Texas Attorney General Sues Griddy for False Advertising in Wake of Winter Storm Price Hikes - 3 minutes read




Griddy, the Texas power supplier that’s made headlines recently for customers’ sky-high energy bills in the wake of widespread winter storm outages, has racked up another lawsuit. Texas Attorney General Ken Paxton is suing the company for “false, misleading, and deceptive advertising and marketing practices” that he claims deceived customers with promises of cheap, “wholesale” energy prices.

Griddy offers customers what it claims are “wholesale rates” for electricity with rates per kilowatt-hour tied to market prices, as opposed to the kind of fixed-rate plans provided by other retailers. The advantage is customers save a few extra bucks when energy is cheap. The disadvantage though, as many Texans are unfortunately finding out, is that these variable rates can skyrocket to as much as $9,000 per megawatt-hour when demand spikes because of, say, statewide power outages caused by a record cold snap like the one we saw last month. The fallout left customers stuck with bills of $5,000 or more for just five days of usage.

The state received more than 400 complaints from Griddy customers about the surge pricing in less than two weeks, the lawsuit claims.

“Griddy misled Texans and signed them up for services which, in a time of crisis, resulted in individual Texans each losing thousands of dollars,” said Paxton, a Republican, in a statement this week. “As Texans struggled to survive this winter storm, Griddy made the suffering even worse as it debited outrageous amounts each day.”

“As the first lawsuit filed by my office to confront the outrageous failure of power companies, I will hold Griddy accountable for their escalation of this winter storm disaster. My office will not allow Texans to be deceived or exploited by unlawful behavior and deceptive business practices,” he continued.

The lawsuit accuses Griddy of violating the Texas Deceptive Trade Practices-Consumer Protection Act because it “failed to adequately disclose the risks of its pricing model to its customers” and downplayed the potential consumer cost of fluctuating energy prices. The suit particularly calls out Griddy’s use of auto-billing to automatically withdraw these exorbitant sums from its customers’ checking accounts, which lead to overdrawn accounts and overdraft fees that left Texans incapable of paying their other bills.

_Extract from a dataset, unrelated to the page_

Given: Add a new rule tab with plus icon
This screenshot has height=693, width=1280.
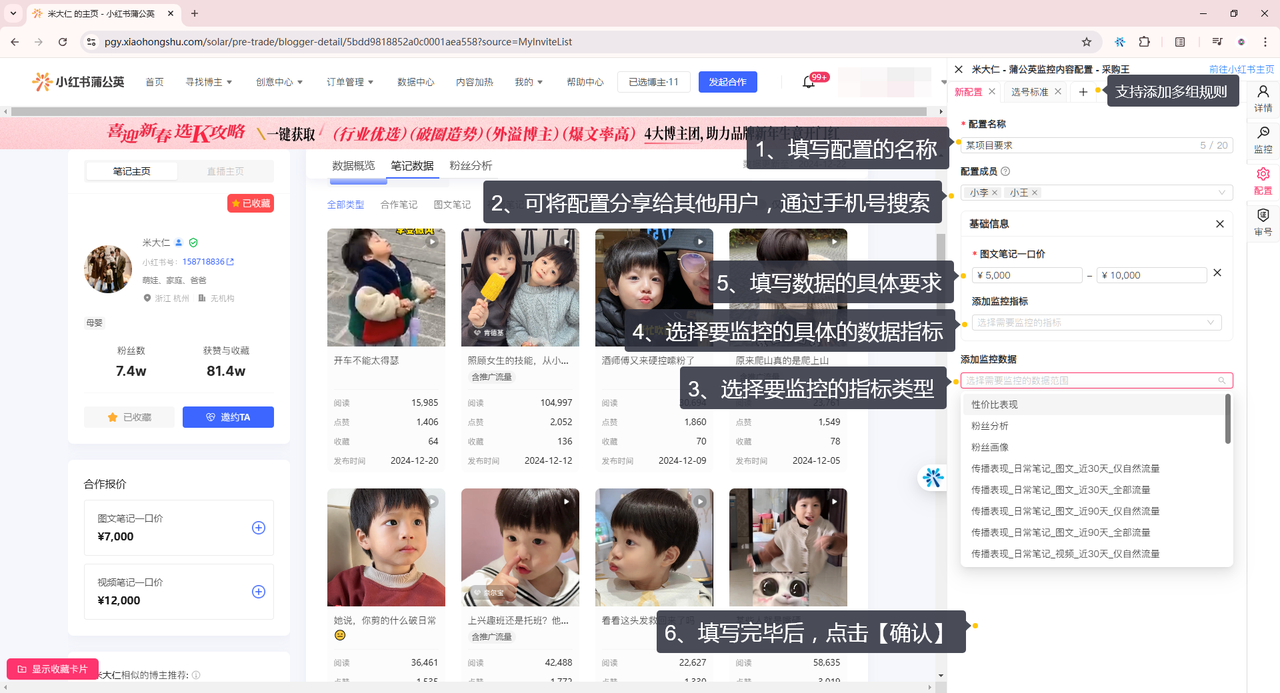Looking at the screenshot, I should point(1083,92).
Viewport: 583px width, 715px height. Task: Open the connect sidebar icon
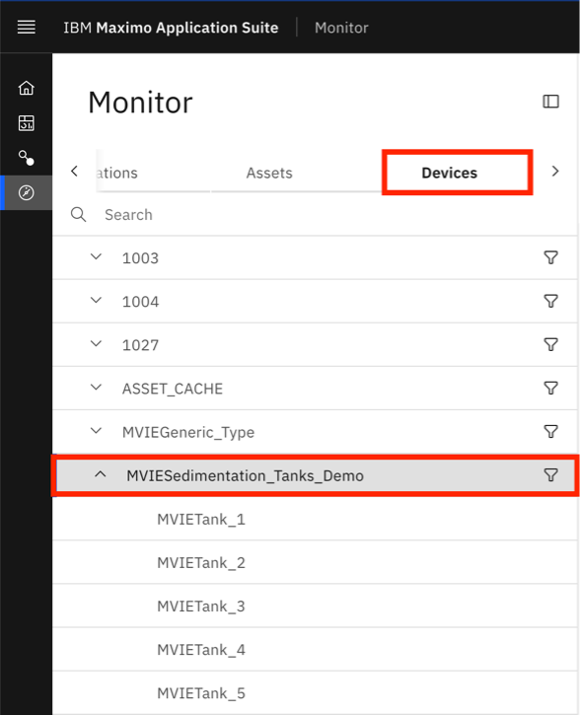(26, 158)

Griddy is also facing a class-action lawsuit from pissed-off customers that are seeking $1 billion in damages. Earlier this week, the Electric Reliability Council of Texas effectively shut down Griddy by revoking the company’s access to the state’s electricity market. Paxton has also announced an investigation into ERCOT along with almost a dozen power companies in the wake of this scandal.

While fighting back against the big, bad electric companies profiting off Texans’ misfortune might gain Paxton a bit of goodwill, it should be noted that the attorney general is currently under investigation by the FBI for allegedly abusing his office to benefit a wealthy donor. But I guess even a broken clock is right twice a day.